** ENTRIES SUPPLIED follows **

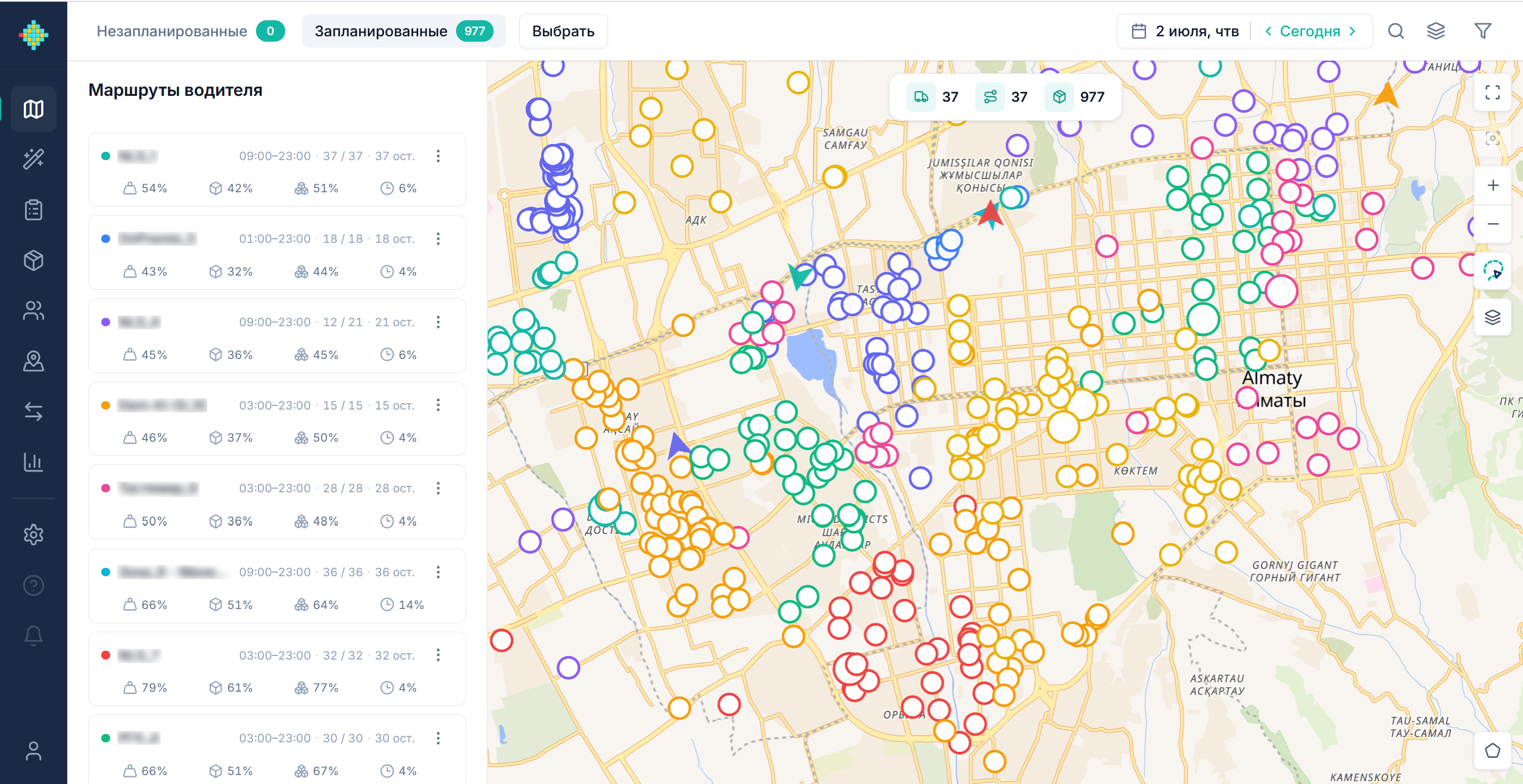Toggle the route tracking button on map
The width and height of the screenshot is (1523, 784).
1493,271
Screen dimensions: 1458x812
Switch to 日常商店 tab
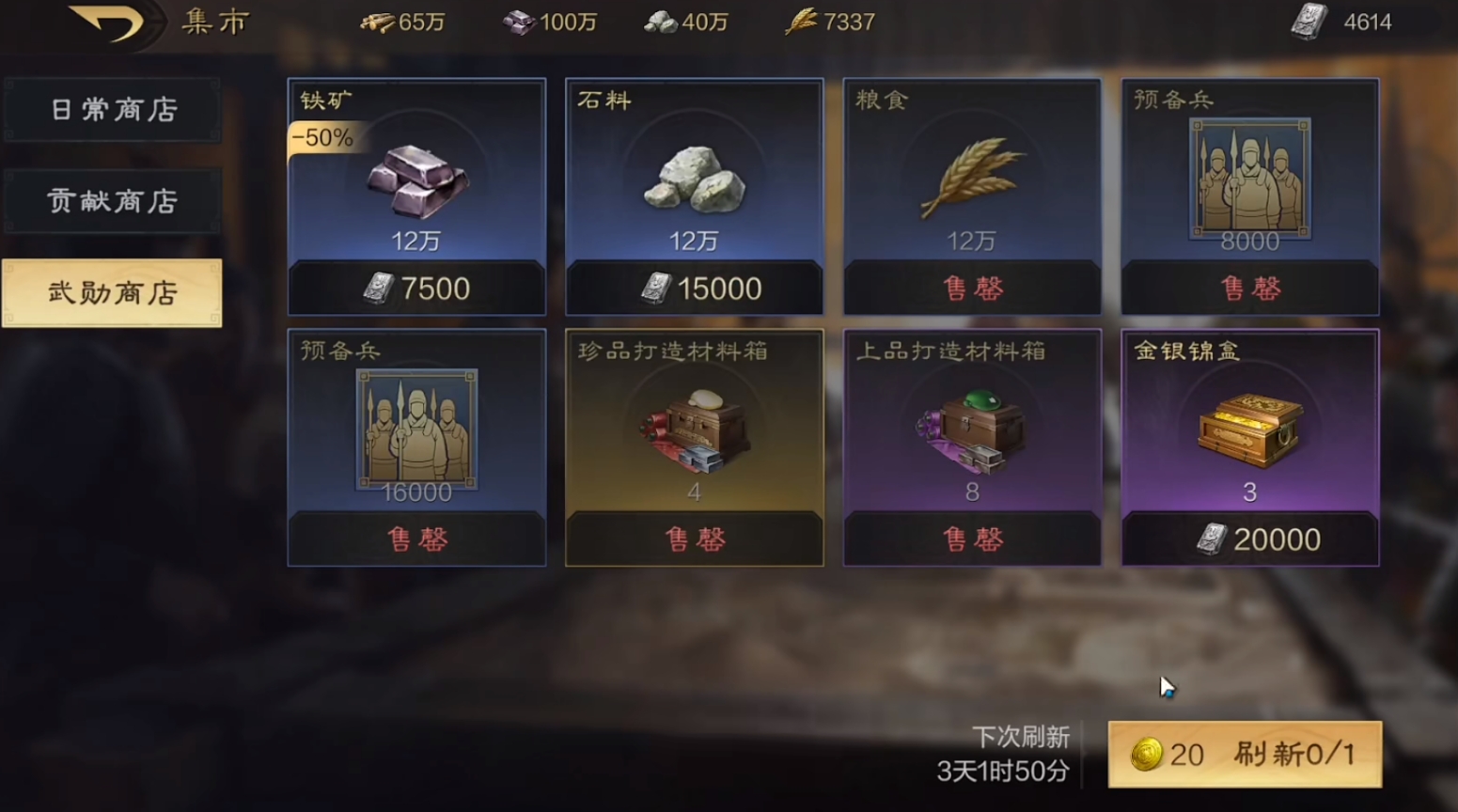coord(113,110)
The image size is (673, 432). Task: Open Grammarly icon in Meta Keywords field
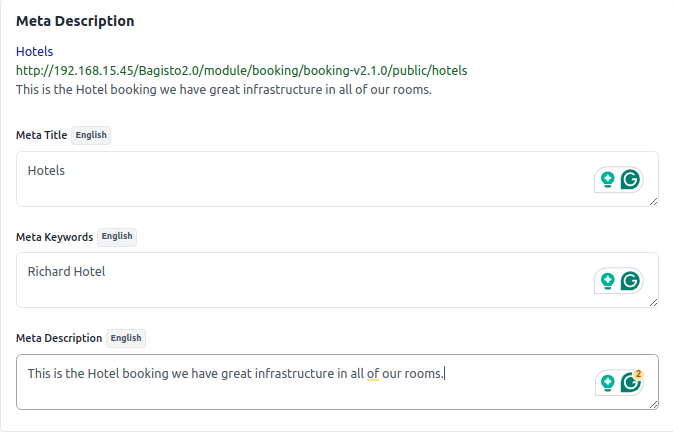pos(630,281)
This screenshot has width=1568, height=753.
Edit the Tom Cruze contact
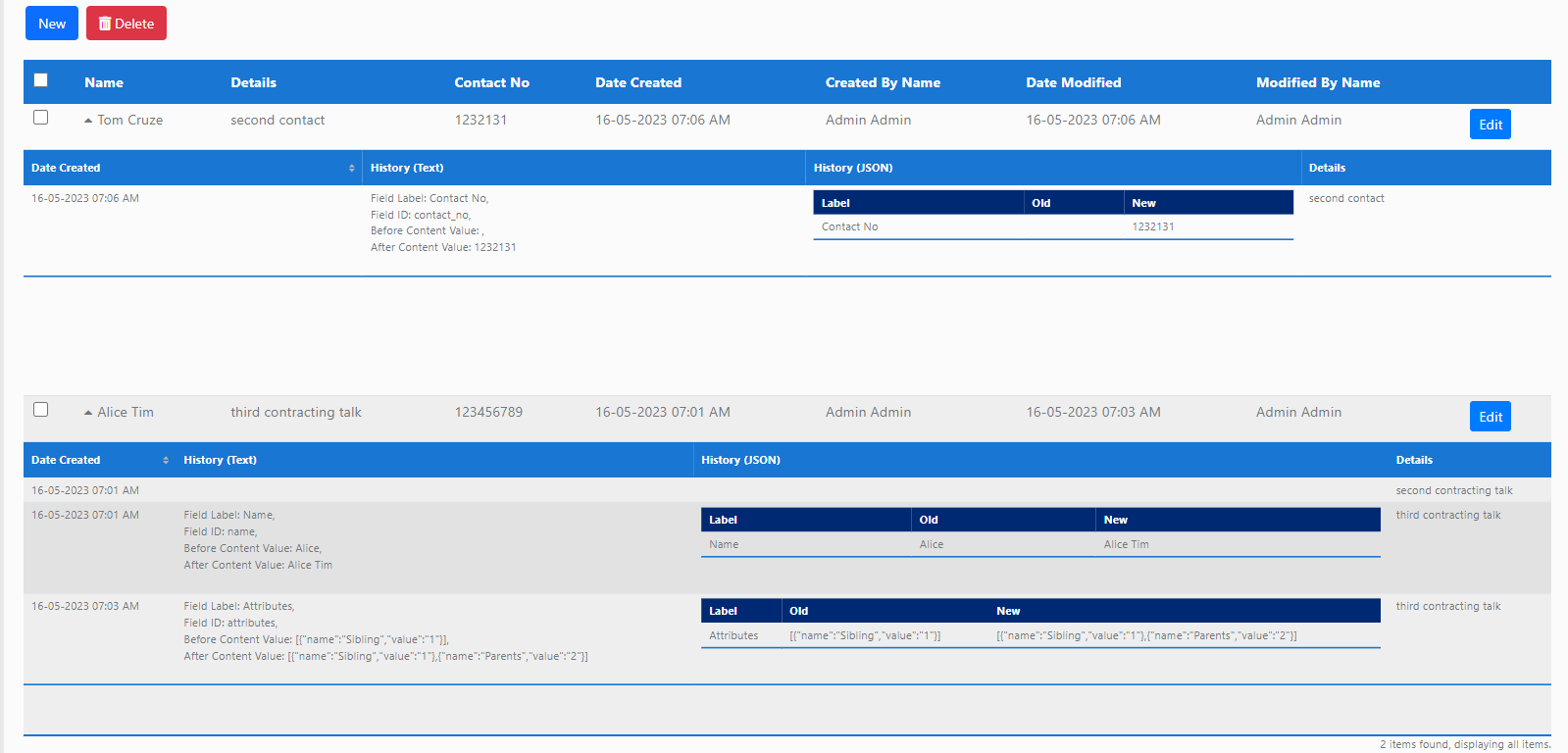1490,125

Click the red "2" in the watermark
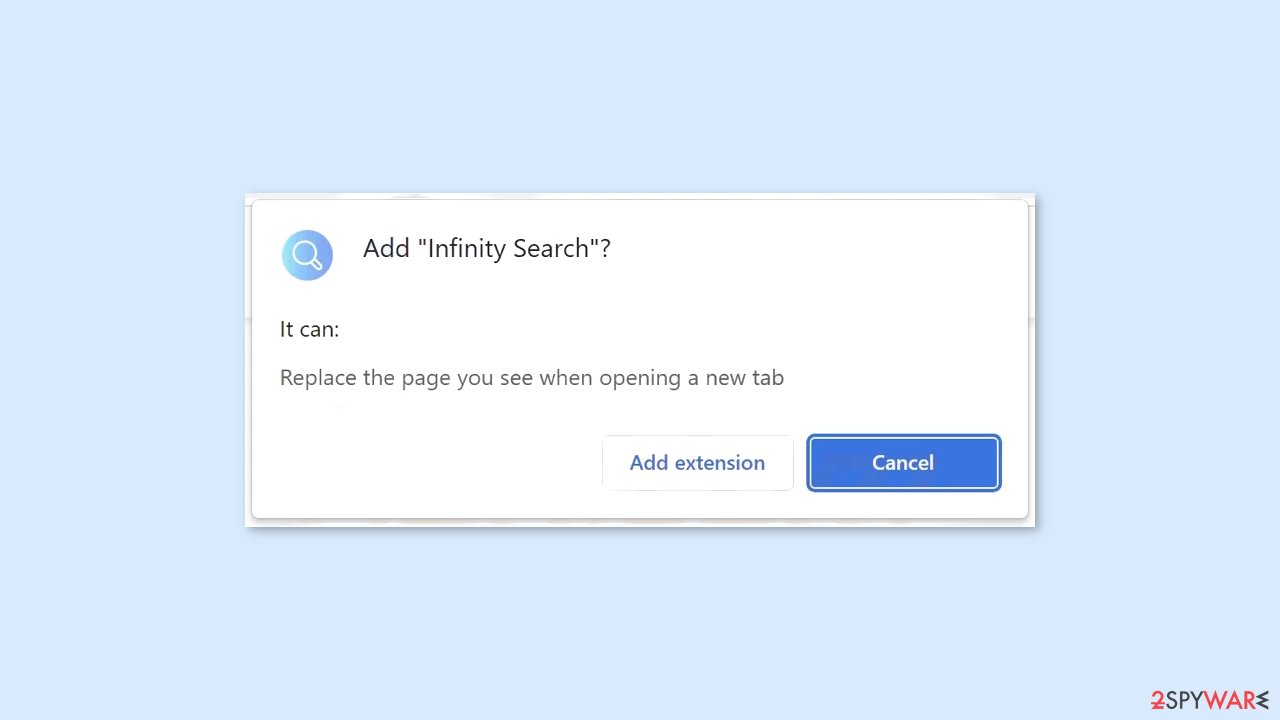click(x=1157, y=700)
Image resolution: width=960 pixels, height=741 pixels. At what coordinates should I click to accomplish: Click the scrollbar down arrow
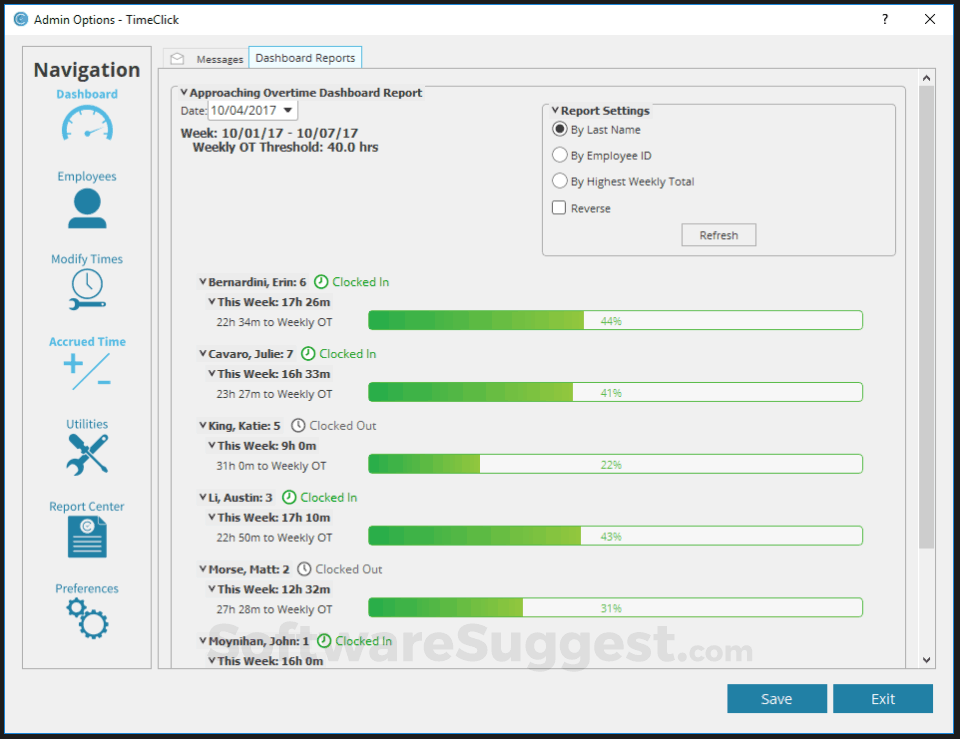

** End of ENTRIES SUPPLIED **

ASSIGNED TASK
Once the line holding "Edit the Tom Cruze contact" is found, copy it and each later line exactly through the end of the data, leaving out the pictures.

WRITTEN ANSWER
Edit the Tom Cruze contact
1490,125

Click the red "2" in the watermark
click(x=1157, y=700)
Image resolution: width=960 pixels, height=741 pixels. At what coordinates should I click to accomplish: Click the scrollbar down arrow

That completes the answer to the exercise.